--- Record set Enclosed Below ---
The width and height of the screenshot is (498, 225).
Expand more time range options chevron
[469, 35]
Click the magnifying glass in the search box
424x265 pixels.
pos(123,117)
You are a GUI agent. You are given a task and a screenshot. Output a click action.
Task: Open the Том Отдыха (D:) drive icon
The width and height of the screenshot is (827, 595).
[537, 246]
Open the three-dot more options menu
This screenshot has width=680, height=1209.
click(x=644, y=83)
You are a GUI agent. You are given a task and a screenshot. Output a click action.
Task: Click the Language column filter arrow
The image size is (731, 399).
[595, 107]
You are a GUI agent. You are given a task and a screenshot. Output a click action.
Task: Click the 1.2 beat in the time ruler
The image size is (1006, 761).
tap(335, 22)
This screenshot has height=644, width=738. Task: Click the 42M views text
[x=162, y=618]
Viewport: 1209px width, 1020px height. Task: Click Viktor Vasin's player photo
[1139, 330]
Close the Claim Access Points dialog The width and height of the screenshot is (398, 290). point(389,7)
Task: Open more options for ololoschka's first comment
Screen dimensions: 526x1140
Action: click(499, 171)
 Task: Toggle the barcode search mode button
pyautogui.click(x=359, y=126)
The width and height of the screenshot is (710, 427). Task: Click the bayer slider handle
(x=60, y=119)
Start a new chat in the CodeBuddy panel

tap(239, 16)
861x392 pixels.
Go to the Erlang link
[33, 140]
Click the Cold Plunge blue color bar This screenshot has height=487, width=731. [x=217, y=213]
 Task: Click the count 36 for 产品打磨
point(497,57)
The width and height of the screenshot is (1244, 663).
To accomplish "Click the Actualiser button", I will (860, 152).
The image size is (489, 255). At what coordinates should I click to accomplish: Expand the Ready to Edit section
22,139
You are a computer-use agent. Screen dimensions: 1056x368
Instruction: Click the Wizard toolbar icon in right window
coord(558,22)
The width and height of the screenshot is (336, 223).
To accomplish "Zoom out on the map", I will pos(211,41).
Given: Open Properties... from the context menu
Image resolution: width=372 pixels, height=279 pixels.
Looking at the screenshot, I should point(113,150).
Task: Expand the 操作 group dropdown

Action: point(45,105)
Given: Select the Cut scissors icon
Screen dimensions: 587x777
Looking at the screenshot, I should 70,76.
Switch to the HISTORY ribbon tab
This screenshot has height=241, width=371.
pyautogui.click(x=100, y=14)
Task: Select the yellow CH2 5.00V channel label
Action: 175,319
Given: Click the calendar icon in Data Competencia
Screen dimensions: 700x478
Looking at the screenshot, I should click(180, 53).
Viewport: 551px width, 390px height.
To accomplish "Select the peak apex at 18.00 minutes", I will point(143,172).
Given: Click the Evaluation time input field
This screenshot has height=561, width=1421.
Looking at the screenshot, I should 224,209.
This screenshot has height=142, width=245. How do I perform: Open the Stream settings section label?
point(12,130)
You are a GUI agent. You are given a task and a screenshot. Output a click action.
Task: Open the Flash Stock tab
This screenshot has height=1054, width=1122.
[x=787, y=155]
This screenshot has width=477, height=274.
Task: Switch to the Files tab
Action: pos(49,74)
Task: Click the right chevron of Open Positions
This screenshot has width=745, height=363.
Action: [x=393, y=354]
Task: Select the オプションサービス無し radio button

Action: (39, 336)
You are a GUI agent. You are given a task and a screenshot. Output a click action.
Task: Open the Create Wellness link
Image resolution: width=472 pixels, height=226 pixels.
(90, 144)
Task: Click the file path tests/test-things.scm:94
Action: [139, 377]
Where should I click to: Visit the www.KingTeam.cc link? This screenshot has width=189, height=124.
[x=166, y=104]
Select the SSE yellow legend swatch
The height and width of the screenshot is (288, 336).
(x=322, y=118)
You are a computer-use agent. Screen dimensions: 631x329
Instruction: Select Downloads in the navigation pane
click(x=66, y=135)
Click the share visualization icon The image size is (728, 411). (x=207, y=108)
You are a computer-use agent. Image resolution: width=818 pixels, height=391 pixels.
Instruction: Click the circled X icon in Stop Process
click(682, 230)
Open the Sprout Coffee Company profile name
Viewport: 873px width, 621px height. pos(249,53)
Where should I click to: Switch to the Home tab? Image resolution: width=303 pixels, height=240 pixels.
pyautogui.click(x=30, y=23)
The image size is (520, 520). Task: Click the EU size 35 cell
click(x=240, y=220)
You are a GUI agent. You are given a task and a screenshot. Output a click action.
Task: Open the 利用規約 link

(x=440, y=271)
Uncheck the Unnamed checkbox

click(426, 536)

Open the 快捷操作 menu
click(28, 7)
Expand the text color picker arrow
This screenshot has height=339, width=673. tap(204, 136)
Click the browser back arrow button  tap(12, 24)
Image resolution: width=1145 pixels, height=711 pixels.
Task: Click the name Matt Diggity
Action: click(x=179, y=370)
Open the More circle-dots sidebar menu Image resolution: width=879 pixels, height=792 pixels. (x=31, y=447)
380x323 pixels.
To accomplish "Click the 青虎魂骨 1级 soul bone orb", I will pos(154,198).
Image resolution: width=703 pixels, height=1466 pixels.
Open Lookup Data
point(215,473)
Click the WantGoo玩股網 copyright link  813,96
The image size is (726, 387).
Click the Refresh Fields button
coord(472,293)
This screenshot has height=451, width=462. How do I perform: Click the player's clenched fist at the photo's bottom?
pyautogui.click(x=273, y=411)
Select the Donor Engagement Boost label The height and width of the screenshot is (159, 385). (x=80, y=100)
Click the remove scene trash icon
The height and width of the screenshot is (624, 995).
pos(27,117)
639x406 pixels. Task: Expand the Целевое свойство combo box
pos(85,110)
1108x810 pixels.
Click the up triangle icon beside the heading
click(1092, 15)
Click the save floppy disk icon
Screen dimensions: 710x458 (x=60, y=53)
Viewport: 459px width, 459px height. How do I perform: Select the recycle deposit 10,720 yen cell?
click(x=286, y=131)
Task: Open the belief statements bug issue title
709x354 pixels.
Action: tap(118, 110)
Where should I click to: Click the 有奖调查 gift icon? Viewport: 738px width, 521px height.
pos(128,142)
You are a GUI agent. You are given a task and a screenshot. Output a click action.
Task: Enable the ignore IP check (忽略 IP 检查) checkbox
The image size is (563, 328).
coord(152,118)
--- End of Enclosed Record set ---
Each of the lines above should be printed again precisely as it reads.

▸ Result for this exercise:
The width and height of the screenshot is (498, 225).
Expand more time range options chevron
[469, 35]
Click the magnifying glass in the search box
424x265 pixels.
pos(123,117)
You are a GUI agent. You are given a task and a screenshot. Output a click action.
Task: Open the Том Отдыха (D:) drive icon
The width and height of the screenshot is (827, 595).
[537, 246]
Open the three-dot more options menu
This screenshot has width=680, height=1209.
click(x=644, y=83)
You are a GUI agent. You are given a task and a screenshot. Output a click action.
Task: Click the Language column filter arrow
The image size is (731, 399).
[595, 107]
You are a GUI agent. You are given a task and a screenshot. Output a click action.
Task: Click the 1.2 beat in the time ruler
The image size is (1006, 761).
tap(335, 22)
This screenshot has height=644, width=738. Task: Click the 42M views text
[x=162, y=618]
Viewport: 1209px width, 1020px height. Task: Click Viktor Vasin's player photo
[1139, 330]
Close the Claim Access Points dialog The width and height of the screenshot is (398, 290). point(389,7)
Task: Open more options for ololoschka's first comment
Screen dimensions: 526x1140
Action: click(499, 171)
 Task: Toggle the barcode search mode button
pyautogui.click(x=359, y=126)
The width and height of the screenshot is (710, 427). Task: Click the bayer slider handle
(x=60, y=119)
Start a new chat in the CodeBuddy panel

tap(239, 16)
861x392 pixels.
Go to the Erlang link
[33, 140]
Click the Cold Plunge blue color bar This screenshot has height=487, width=731. [x=217, y=213]
 Task: Click the count 36 for 产品打磨
point(497,57)
The width and height of the screenshot is (1244, 663).
To accomplish "Click the Actualiser button", I will (860, 152).
The image size is (489, 255). At what coordinates should I click to accomplish: Expand the Ready to Edit section
22,139
You are a computer-use agent. Screen dimensions: 1056x368
Instruction: Click the Wizard toolbar icon in right window
coord(558,22)
The width and height of the screenshot is (336, 223).
To accomplish "Zoom out on the map", I will pos(211,41).
Given: Open Properties... from the context menu
Image resolution: width=372 pixels, height=279 pixels.
Looking at the screenshot, I should point(113,150).
Task: Expand the 操作 group dropdown

Action: point(45,105)
Given: Select the Cut scissors icon
Screen dimensions: 587x777
Looking at the screenshot, I should 70,76.
Switch to the HISTORY ribbon tab
This screenshot has height=241, width=371.
pyautogui.click(x=100, y=14)
Task: Select the yellow CH2 5.00V channel label
Action: 175,319
Given: Click the calendar icon in Data Competencia
Screen dimensions: 700x478
Looking at the screenshot, I should click(180, 53).
Viewport: 551px width, 390px height.
To accomplish "Select the peak apex at 18.00 minutes", I will point(143,172).
Given: Click the Evaluation time input field
This screenshot has height=561, width=1421.
Looking at the screenshot, I should 224,209.
This screenshot has height=142, width=245. How do I perform: Open the Stream settings section label?
point(12,130)
You are a GUI agent. You are given a task and a screenshot. Output a click action.
Task: Open the Flash Stock tab
This screenshot has height=1054, width=1122.
[x=787, y=155]
This screenshot has width=477, height=274.
Task: Switch to the Files tab
Action: pos(49,74)
Task: Click the right chevron of Open Positions
This screenshot has width=745, height=363.
Action: [x=393, y=354]
Task: Select the オプションサービス無し radio button

Action: (39, 336)
You are a GUI agent. You are given a task and a screenshot. Output a click action.
Task: Open the Create Wellness link
Image resolution: width=472 pixels, height=226 pixels.
(90, 144)
Task: Click the file path tests/test-things.scm:94
Action: [139, 377]
Where should I click to: Visit the www.KingTeam.cc link? This screenshot has width=189, height=124.
[x=166, y=104]
Select the SSE yellow legend swatch
The height and width of the screenshot is (288, 336).
(x=322, y=118)
You are a computer-use agent. Screen dimensions: 631x329
Instruction: Select Downloads in the navigation pane
click(x=66, y=135)
Click the share visualization icon The image size is (728, 411). (x=207, y=108)
You are a computer-use agent. Image resolution: width=818 pixels, height=391 pixels.
Instruction: Click the circled X icon in Stop Process
click(682, 230)
Open the Sprout Coffee Company profile name
Viewport: 873px width, 621px height. pos(249,53)
Where should I click to: Switch to the Home tab? Image resolution: width=303 pixels, height=240 pixels.
pyautogui.click(x=30, y=23)
The image size is (520, 520). Task: Click the EU size 35 cell
click(x=240, y=220)
You are a GUI agent. You are given a task and a screenshot. Output a click action.
Task: Open the 利用規約 link

(x=440, y=271)
Uncheck the Unnamed checkbox

click(426, 536)

Open the 快捷操作 menu
click(28, 7)
Expand the text color picker arrow
This screenshot has height=339, width=673. tap(204, 136)
Click the browser back arrow button  tap(12, 24)
Image resolution: width=1145 pixels, height=711 pixels.
Task: Click the name Matt Diggity
Action: click(x=179, y=370)
Open the More circle-dots sidebar menu Image resolution: width=879 pixels, height=792 pixels. (x=31, y=447)
380x323 pixels.
To accomplish "Click the 青虎魂骨 1级 soul bone orb", I will pos(154,198).
Image resolution: width=703 pixels, height=1466 pixels.
Open Lookup Data
point(215,473)
Click the WantGoo玩股網 copyright link  813,96
The image size is (726, 387).
Click the Refresh Fields button
coord(472,293)
This screenshot has height=451, width=462. How do I perform: Click the player's clenched fist at the photo's bottom?
pyautogui.click(x=273, y=411)
Select the Donor Engagement Boost label The height and width of the screenshot is (159, 385). (x=80, y=100)
Click the remove scene trash icon
The height and width of the screenshot is (624, 995).
pos(27,117)
639x406 pixels. Task: Expand the Целевое свойство combo box
pos(85,110)
1108x810 pixels.
Click the up triangle icon beside the heading
click(1092, 15)
Click the save floppy disk icon
Screen dimensions: 710x458 (x=60, y=53)
Viewport: 459px width, 459px height. How do I perform: Select the recycle deposit 10,720 yen cell?
click(x=286, y=131)
Task: Open the belief statements bug issue title
709x354 pixels.
Action: tap(118, 110)
Where should I click to: Click the 有奖调查 gift icon? Viewport: 738px width, 521px height.
pos(128,142)
You are a GUI agent. You are given a task and a screenshot. Output a click action.
Task: Enable the ignore IP check (忽略 IP 检查) checkbox
The image size is (563, 328).
coord(152,118)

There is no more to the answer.